Réunis à Strasbourg, les 27 devaient signer le plus grand accord commercial entre les Etats-Unis et l’Union européenne. Cet accord de libre-échange doit doper les deux économies et rapporter environ 120 milliards d’euros à l’Europe.
Cela n’a pas empêché la France de brandir la menace d’un véto si l’audiovisuel était inclus dans cet accord.
Les craintes de François Hollande, en première ligne dans cette négociation étaient réelles et fondées : mise à mal des quotas de diffusion sur les châines de télévisions, règles spécifiques pour de nouveaux services notamment la vidéo à la demande…
Dans ce bras de fer, Paris a montré son attachement à l’exception culturelle et sa détermination.

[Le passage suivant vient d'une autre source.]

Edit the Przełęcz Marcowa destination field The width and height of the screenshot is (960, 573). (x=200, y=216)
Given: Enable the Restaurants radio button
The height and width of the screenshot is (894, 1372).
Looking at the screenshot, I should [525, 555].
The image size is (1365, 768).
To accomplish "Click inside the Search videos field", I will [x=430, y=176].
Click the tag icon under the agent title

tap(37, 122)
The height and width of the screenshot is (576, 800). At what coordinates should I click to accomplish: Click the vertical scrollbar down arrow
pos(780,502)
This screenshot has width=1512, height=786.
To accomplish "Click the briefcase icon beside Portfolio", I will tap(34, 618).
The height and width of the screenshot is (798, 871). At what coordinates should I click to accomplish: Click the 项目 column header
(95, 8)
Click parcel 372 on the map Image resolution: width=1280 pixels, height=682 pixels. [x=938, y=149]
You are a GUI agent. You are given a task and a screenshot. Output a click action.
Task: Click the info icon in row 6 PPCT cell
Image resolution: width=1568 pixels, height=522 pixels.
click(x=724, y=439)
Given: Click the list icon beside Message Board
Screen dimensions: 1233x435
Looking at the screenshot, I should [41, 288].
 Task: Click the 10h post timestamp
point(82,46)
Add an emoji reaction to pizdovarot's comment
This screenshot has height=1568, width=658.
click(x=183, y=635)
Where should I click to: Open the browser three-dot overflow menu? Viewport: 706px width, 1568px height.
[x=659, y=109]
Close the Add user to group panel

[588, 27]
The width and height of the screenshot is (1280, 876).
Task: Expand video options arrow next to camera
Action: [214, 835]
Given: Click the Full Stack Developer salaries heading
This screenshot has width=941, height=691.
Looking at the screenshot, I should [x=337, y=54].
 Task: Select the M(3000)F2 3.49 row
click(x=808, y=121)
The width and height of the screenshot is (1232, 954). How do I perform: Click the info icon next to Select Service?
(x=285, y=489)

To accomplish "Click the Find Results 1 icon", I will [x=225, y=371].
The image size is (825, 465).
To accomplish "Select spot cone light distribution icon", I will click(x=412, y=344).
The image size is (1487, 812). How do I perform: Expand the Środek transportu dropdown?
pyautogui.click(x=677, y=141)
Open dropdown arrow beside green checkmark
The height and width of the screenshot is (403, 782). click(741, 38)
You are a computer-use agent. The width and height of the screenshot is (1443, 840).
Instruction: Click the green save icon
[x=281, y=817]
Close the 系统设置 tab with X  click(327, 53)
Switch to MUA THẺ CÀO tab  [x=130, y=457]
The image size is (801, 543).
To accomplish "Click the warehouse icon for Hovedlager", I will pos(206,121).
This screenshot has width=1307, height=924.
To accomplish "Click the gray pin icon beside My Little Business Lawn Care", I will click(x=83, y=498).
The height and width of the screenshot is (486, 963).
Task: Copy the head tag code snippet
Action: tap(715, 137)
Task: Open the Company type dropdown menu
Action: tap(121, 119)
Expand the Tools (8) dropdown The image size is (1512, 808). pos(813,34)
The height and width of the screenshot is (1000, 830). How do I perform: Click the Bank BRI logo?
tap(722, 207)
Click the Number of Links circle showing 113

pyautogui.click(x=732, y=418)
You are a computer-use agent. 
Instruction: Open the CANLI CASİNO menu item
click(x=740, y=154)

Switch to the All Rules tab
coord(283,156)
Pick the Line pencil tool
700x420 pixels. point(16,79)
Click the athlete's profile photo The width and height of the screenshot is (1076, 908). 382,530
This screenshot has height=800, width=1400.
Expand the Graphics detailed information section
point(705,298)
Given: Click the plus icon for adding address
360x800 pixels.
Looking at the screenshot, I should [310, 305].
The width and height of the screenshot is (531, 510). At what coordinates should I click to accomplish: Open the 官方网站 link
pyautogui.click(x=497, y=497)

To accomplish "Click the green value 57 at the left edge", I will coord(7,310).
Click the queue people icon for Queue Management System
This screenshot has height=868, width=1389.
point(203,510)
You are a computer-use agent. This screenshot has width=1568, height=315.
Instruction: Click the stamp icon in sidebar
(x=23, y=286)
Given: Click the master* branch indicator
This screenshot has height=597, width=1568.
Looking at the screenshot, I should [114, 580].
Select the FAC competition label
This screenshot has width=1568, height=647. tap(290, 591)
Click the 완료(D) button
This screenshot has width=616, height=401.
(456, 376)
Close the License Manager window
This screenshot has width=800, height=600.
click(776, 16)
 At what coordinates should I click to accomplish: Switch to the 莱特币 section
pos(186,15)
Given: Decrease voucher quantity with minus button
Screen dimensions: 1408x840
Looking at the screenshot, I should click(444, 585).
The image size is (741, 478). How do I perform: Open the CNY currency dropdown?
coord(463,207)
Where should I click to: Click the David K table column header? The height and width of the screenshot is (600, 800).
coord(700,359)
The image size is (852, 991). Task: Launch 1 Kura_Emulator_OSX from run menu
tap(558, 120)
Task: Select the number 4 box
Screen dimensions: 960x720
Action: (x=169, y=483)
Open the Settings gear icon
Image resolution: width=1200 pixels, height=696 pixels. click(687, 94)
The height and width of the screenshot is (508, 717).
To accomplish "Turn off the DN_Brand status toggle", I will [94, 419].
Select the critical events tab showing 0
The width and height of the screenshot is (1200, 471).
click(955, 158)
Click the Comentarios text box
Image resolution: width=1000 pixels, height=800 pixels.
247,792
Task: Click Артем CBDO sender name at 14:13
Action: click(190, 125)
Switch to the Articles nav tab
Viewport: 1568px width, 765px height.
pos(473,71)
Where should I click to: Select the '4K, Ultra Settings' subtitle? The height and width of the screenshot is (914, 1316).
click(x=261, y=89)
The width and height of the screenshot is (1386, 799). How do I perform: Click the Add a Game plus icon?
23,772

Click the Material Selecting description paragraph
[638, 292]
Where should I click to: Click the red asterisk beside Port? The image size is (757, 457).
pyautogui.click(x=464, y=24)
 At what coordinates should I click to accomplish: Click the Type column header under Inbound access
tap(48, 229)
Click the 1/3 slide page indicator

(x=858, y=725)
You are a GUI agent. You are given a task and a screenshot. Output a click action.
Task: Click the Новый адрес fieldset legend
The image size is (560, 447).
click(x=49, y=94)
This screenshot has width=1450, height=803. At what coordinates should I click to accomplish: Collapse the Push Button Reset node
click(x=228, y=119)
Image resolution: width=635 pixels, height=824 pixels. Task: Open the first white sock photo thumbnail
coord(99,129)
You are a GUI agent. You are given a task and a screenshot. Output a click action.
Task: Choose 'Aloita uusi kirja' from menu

Cette position courageuse était soutenue par le Parlement européen, les ministres de la Culture de 15 Pays et de nombreux artistes, mais combattu par l’Allemagne ou le Royaume-Uni.
La France a eu gain de cause. Comme l’a souligné Aurélie Filipetti , Ministre de la Culture, « c’est un succès pour la diversité culturelle partout en Europe. C’est un mandat sans équivoque qui, après une journée d’intenses discussions, a été adopté ».
Mes chaleureuses félicitations à Nicole BRICQ, Ministre française du Commerce, chargée du dossier et à l’ensemble des artistes européens qui se sont mobilisés au côté du gouvernement pour obtenir cette belle victoire.